Blanche has been named one of the "25 Most Influential People In Real Estate" by REALTOR Magazine, and has been twice recognized as a "notable." In 2005, she was named "Top Reporter Covering the NAR" by Delahaye-Bacon's.
Blanche is a renowned author of five real estate books. Her newest, Bubbles, Booms and Busts: Make Money In Any Real Estate Market, McGraw-Hill, was rave-reviewed by The New York Times. She was also selected from hundreds of real estate experts to contribute to Donald Trump's book, Trump: The Best Real Estate Advice I Ever Received: 100 Top Experts Share Their Strategies, Rutledge Hill Press, and is featured on page 68.
In 2006, Blanche was selected among scores of candidates to author two consumer real estate guidebooks for the National Association of Realtors: The NAR Guide to Home Buying, and The NAR Guide to Home Selling, Wiley & Sons. She is currently planning two new books for the NAR and its members.

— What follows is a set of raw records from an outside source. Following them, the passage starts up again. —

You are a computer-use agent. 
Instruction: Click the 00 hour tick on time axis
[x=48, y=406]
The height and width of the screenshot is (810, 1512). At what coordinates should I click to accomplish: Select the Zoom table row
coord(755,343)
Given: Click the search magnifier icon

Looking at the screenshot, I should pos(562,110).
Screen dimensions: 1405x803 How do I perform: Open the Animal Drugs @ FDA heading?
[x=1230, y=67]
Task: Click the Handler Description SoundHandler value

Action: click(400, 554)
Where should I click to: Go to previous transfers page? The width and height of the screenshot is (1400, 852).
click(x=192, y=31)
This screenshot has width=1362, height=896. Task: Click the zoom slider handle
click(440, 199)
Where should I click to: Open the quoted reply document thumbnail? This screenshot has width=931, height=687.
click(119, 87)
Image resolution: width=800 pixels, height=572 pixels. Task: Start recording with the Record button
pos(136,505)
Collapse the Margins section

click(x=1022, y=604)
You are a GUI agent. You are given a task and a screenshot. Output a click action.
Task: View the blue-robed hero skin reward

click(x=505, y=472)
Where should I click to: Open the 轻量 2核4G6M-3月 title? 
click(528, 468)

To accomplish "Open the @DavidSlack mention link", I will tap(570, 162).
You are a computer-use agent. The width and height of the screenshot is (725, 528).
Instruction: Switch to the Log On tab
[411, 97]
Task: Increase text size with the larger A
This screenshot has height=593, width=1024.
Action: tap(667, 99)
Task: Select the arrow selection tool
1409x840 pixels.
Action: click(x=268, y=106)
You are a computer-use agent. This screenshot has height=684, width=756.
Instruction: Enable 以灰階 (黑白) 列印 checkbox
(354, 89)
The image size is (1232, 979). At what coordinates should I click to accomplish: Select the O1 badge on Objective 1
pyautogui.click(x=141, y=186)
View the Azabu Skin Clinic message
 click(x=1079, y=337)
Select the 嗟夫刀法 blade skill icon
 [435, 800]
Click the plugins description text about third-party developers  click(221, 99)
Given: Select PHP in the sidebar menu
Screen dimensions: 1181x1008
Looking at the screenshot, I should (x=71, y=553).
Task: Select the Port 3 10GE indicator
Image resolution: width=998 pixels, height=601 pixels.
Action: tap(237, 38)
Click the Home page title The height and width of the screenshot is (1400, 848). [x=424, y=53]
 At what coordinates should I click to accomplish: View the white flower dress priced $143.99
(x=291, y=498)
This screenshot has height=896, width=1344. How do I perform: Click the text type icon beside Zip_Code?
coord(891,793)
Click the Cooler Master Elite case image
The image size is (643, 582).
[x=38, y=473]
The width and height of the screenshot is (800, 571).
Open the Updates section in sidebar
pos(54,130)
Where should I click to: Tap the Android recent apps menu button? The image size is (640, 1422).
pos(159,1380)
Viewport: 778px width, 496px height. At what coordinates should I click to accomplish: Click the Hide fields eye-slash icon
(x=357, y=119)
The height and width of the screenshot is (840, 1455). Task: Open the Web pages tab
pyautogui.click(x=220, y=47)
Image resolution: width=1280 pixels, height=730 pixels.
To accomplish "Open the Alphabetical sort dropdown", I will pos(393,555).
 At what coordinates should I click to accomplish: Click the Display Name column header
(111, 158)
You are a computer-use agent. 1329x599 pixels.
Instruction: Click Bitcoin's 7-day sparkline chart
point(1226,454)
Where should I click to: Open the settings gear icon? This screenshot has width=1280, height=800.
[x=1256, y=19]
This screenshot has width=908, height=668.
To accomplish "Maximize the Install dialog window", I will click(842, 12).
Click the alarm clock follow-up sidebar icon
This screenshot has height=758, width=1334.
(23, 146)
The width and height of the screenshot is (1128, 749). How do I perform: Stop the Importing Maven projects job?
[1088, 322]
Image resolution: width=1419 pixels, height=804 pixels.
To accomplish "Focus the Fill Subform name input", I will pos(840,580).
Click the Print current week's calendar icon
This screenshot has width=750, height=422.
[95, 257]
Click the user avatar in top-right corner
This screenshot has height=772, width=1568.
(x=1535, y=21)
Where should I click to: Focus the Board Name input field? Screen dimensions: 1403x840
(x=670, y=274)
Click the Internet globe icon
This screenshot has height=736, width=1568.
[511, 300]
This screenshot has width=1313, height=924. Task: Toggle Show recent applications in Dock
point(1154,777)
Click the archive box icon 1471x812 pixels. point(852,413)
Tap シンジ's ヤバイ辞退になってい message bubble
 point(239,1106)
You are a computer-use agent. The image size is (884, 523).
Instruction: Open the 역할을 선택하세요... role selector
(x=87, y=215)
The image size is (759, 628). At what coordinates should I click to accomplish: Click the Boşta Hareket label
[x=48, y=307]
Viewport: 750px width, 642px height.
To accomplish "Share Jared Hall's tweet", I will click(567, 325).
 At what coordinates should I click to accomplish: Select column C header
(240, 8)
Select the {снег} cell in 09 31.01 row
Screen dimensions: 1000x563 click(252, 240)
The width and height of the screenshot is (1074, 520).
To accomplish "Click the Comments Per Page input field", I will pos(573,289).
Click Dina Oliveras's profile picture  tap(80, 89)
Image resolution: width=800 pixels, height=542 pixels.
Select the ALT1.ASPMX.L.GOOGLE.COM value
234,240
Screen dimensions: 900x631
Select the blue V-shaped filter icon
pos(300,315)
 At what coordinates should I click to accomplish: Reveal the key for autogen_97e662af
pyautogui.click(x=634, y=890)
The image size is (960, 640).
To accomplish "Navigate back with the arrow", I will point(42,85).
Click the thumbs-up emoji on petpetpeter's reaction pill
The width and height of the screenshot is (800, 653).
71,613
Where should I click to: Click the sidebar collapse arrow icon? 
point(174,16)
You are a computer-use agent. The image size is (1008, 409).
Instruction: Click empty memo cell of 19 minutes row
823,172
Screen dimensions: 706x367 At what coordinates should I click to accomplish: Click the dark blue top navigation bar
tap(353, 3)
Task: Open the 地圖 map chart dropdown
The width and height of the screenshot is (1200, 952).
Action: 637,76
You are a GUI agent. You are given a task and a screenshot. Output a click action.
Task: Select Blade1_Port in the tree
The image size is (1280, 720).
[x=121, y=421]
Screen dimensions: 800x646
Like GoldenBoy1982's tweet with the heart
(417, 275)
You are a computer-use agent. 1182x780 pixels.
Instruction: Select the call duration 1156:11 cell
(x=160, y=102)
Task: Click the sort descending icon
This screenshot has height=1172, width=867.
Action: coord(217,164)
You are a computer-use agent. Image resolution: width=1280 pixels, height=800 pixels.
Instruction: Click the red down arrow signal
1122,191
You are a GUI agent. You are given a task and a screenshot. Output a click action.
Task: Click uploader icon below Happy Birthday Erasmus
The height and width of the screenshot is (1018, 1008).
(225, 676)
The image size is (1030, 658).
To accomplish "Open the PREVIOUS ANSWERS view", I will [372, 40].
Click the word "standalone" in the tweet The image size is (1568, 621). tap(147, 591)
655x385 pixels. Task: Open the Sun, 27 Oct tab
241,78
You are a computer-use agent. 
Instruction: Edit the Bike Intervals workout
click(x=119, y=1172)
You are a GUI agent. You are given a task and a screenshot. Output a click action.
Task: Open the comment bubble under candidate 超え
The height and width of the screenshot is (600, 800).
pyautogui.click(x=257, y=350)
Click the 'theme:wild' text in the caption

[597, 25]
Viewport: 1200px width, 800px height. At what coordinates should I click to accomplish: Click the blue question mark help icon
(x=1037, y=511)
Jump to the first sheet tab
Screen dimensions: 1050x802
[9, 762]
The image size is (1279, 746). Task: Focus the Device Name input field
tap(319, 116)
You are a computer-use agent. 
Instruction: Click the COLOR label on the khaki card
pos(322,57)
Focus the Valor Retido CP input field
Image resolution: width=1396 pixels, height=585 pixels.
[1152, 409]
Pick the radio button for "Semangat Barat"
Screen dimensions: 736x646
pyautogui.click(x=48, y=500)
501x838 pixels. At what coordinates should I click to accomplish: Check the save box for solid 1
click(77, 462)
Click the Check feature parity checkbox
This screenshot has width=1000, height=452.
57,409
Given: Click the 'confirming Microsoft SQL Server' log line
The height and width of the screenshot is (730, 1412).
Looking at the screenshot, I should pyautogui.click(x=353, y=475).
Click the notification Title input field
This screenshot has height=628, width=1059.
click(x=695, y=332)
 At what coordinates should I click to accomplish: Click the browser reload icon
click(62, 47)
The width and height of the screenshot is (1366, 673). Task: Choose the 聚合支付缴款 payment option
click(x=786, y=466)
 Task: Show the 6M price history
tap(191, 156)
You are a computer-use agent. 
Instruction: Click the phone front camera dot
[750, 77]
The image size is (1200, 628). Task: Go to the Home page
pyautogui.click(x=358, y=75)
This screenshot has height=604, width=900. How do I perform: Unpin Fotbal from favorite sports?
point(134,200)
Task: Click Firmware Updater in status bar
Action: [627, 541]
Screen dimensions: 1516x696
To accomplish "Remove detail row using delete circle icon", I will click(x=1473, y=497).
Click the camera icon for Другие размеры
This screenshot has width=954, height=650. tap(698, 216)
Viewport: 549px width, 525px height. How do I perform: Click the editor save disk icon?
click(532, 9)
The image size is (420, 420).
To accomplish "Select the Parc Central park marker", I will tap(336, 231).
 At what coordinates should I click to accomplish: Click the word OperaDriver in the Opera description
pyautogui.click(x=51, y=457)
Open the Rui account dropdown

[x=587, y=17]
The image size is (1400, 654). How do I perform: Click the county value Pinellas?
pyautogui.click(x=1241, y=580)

Known for her keen insight into real estate industry issues and for her ability to make complex subjects easy to understand, Blanche is a sought-after keynote and continuing education speaker. Real estate organizations from MLSs, to brokerages, to franchisors, to associations hire her to provide up-to-the-minute analysis of real estate industry news and advice on how to improve revenues. Her passionate delivery, peppered with stinging wit, is a huge hit with audiences and fans.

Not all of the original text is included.